Aggregate Devices for Multi-Channel I/O
- Open Audio MIDI Setup > Create Aggregate Device.
- Combine physical interfaces (e.g., Scarlett 18i20) with built-in microphones.
Running Kimi-Audio
Command-Line Execution
bashpython kimi_audio.py --input "What is happiness?"
--output_format both
- Flags:
--device mps
for Metal acceleration on Apple Silicon1.--precision fp16
to reduce memory usage1.
GUI Workflow (Hypothetical)
If a GUI is available:
- Launch the app and grant microphone access via System Settings > Privacy & Security7.
- Select input/output devices from dropdown menus.
Performance Optimization
Metal Performance Shaders (MPS)
- Enable MPS Backend:python
import
torchdevice = torch.device("mps")
- Monitor GPU Usage:
Use Activity Monitor > GPU History1.
Memory Management
- Reduce Batch Size: Lower
--batch_size
to 1-2 for long-form audio1. - Use
swapoff
: Disable swap to prevent SSD wear (only for 32GB+ RAM systems).
Troubleshooting
Common Issues
- Crackling Audio:
- Adjust sample rate in Audio MIDI Setup.
- Disconnect external devices.
- Installation Failures:
- Reinstall Xcode tools:
xcode-select --reset
. - Use Rosetta 2 terminal for Intel-specific dependencies.
- Reinstall Xcode tools:
Debugging Tools
- Console Logs: Filter for
coreaudiod
errors. - Test MIDI/Audio Routing: Use Audio MIDI Setup > Test MIDI6.
Advanced Use Cases
Fine-Tuning on macOS
- Convert datasets to Core ML format using
coremltools
. - Use
mlcompute
framework for on-device training.
API Integration
pythonfrom kimi_audio import
KimiModelmodel = KimiModel(device="mps")
model.generate("Explain quantum computing in 200 words.")
Alternatives and Complements
- Camel AI: For multi-agent text generation alongside Kimi-Audio1.
- Logic Pro Integration: Route Kimi’s output to DAWs via virtual audio cables.
Future-Proofing for macOS Sequoia
- Check Compatibility: Verify dependencies with Sweetwater’s macOS Sequoia Guide.
- Test Beta Builds: Use Apple’s TestFlight for early M3 optimizations.
Security Considerations
- Sandboxing: Run Kimi in a Docker container via OrbStack (Apple Silicon-native).
- Microphone Permissions: Audit via System Settings > Privacy.
Conclusion
Kimi-Audio provides a powerful and flexible solution for audio-to-text and audio-to-audio/text conversation tasks.

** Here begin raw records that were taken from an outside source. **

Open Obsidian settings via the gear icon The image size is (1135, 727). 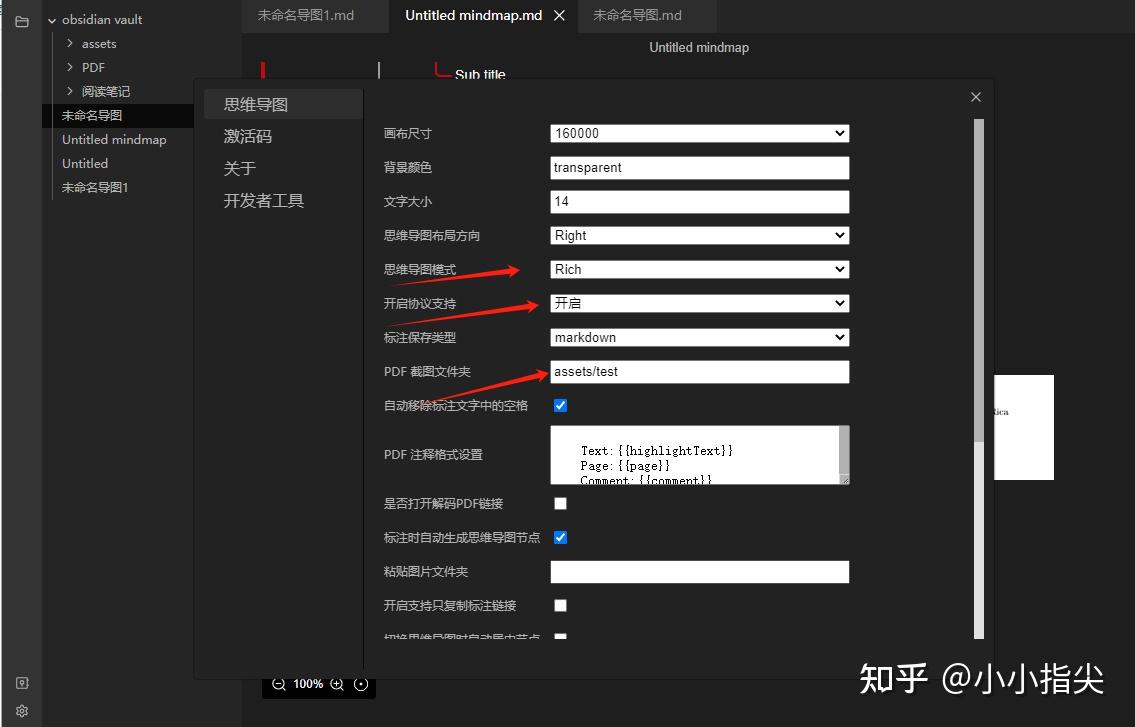tap(21, 711)
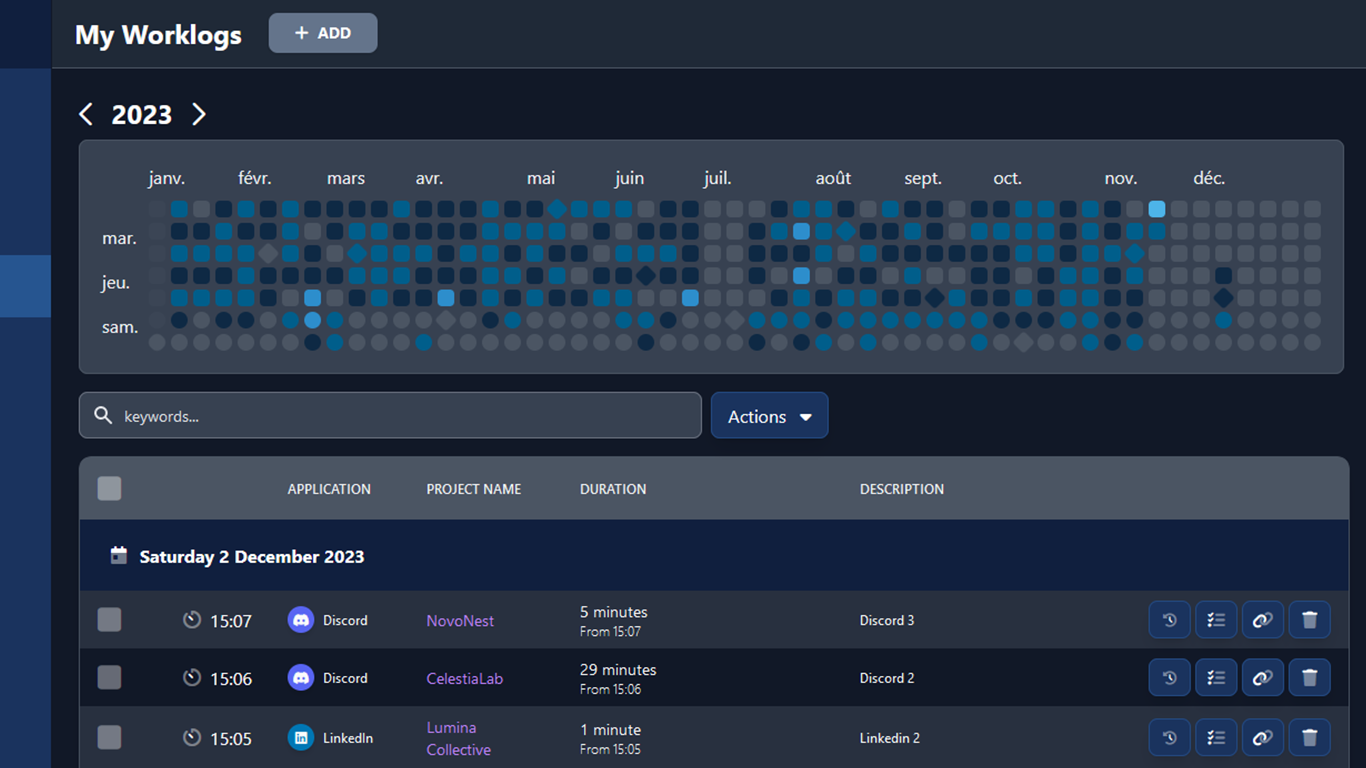The width and height of the screenshot is (1366, 768).
Task: Click the calendar icon beside Saturday 2 December
Action: click(x=120, y=555)
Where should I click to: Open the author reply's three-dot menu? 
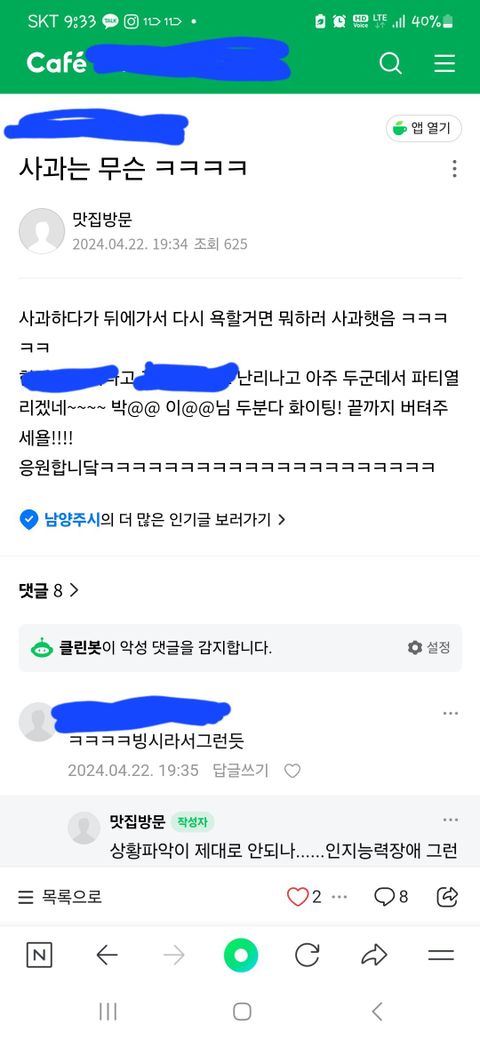pos(450,820)
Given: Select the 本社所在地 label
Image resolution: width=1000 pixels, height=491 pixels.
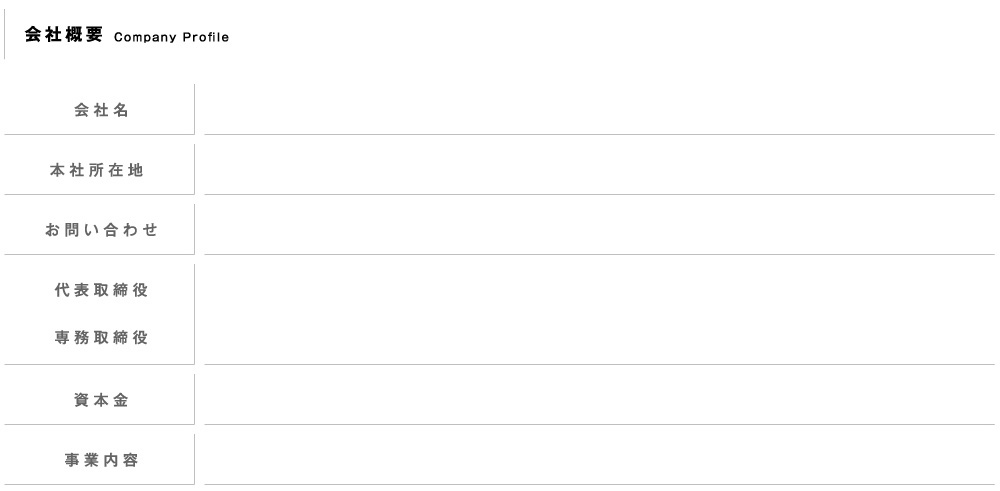Looking at the screenshot, I should tap(97, 171).
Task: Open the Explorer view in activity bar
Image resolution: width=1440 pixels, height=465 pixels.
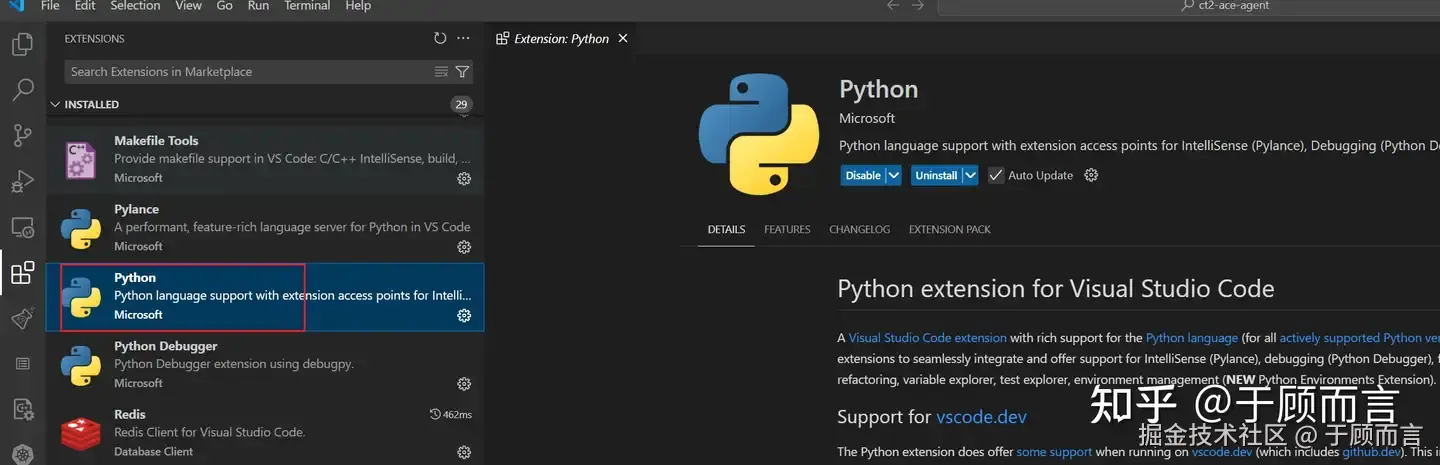Action: 22,44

By following the steps outlined above, you can easily set up and run Kimi-Audio on your Mac.
The model's capabilities make it suitable for a wide range of applications, from transcription services to interactive voice assistants. For more detailed information and additional examples, refer to the Kimi-Audio GitHub repository.